• [TEXT UNDER STUDY]:
Goodbye Bedford Falls?
Every December America sits down together in front of the television to celebrate the passing of the old and the ringing in of the new. I might be talking about New Year’s Eve, or about the election. I’m also talking about a movie called It’s A Wonderful Life, which is as much a national ritual as voting or turkey. It shows America as it likes to see itself, as it was and as it is, as it would like to be. But futures turn on hinges, and this election is a hinge, just like the plot twist in the middle of the movie. What kind of Christmas will we be celebrating this year? Who will be celebrating? The Haves or the Would-Haves? It’s only late October now, we’ll have to wait and see. Late October isn’t a bad time to start thinking about what Christmas is going to be like.
When I was a kid the meaning of Christmas was taught to us by Charlie Brown and a cute stop-action Rudolph. Christmas meant finding our inner misfit. It meant rescuing crummy little Christmas trees and misfit toys nobody else wanted. We were all for the underdog in the Sixties. So the time was exactly ripe in around 1978 when a forgotten James Stewart movie began appearing at odd hours on local TV stations, and found the audience it had never reached in 1948. We watched it alone late at night on TV in the kind of low-rent apartments lived in by recent Liberal Arts graduates with lousy jobs. Sometimes we saw it twice in a December. And then, when we drove home to Mom and Dad’s for the holidays, we asked them about it. Most of them didn’t remember ever seeing it. Most of our parents preferred Bing Crosby movies about song and dance men rescuing cozy resort hotels to George Bailey and Bedford Falls. Christmas wasn’t a good time of year for complex messages.

• [WHAT IS REQUIRED]: According to the essay "Goodbye Bedford Falls?", what kind of movies did most of the writer's parents prefer to George Bailey and Bedford Falls? The data after this essay is separate material and has no connection to it.

• [DATA BELOW]:
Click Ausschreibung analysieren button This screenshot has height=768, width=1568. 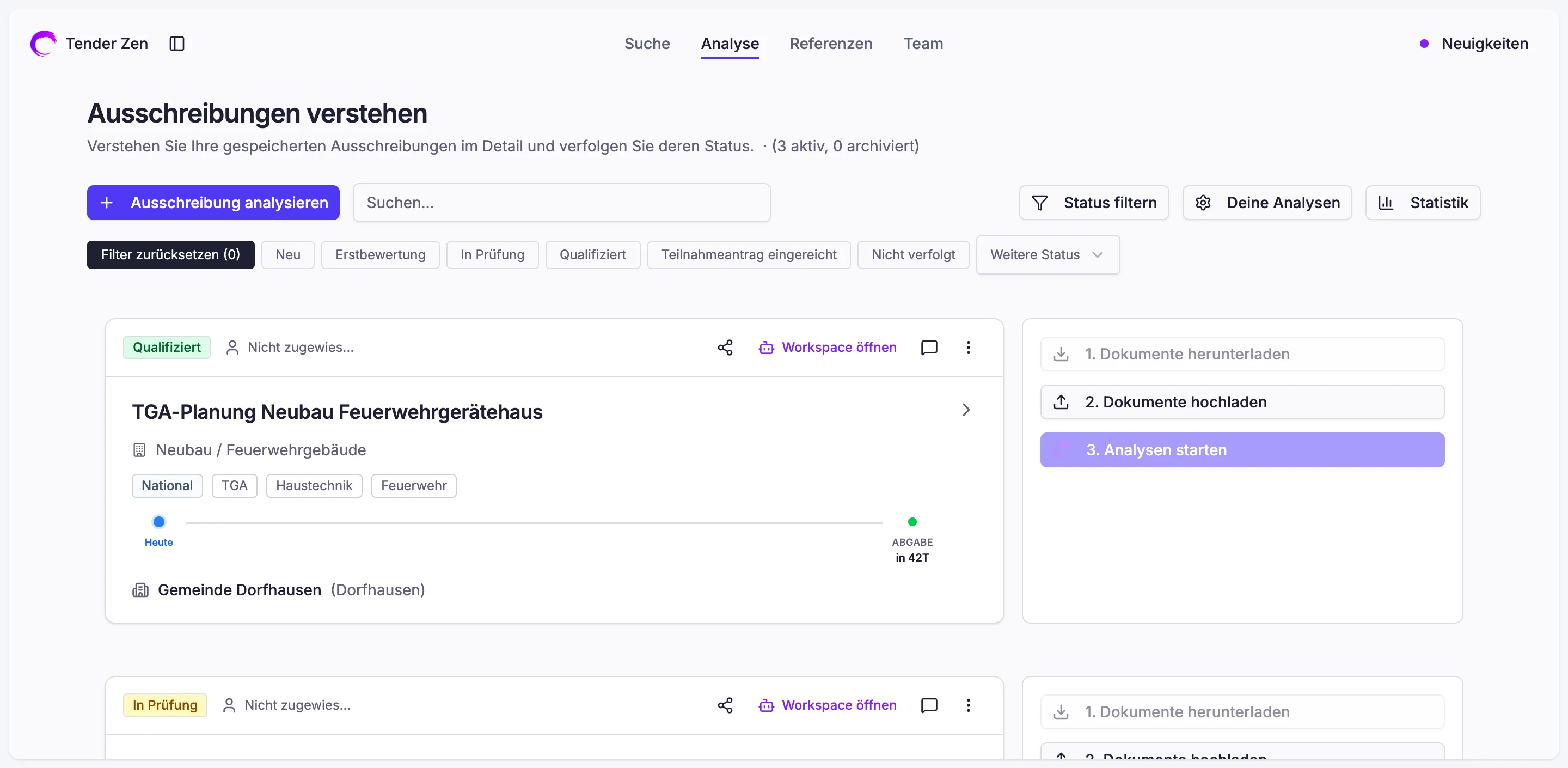coord(213,203)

• [EXERCISE OUTPUT]: Bing Crosby movies about song and dance men rescuing cozy resort hotels.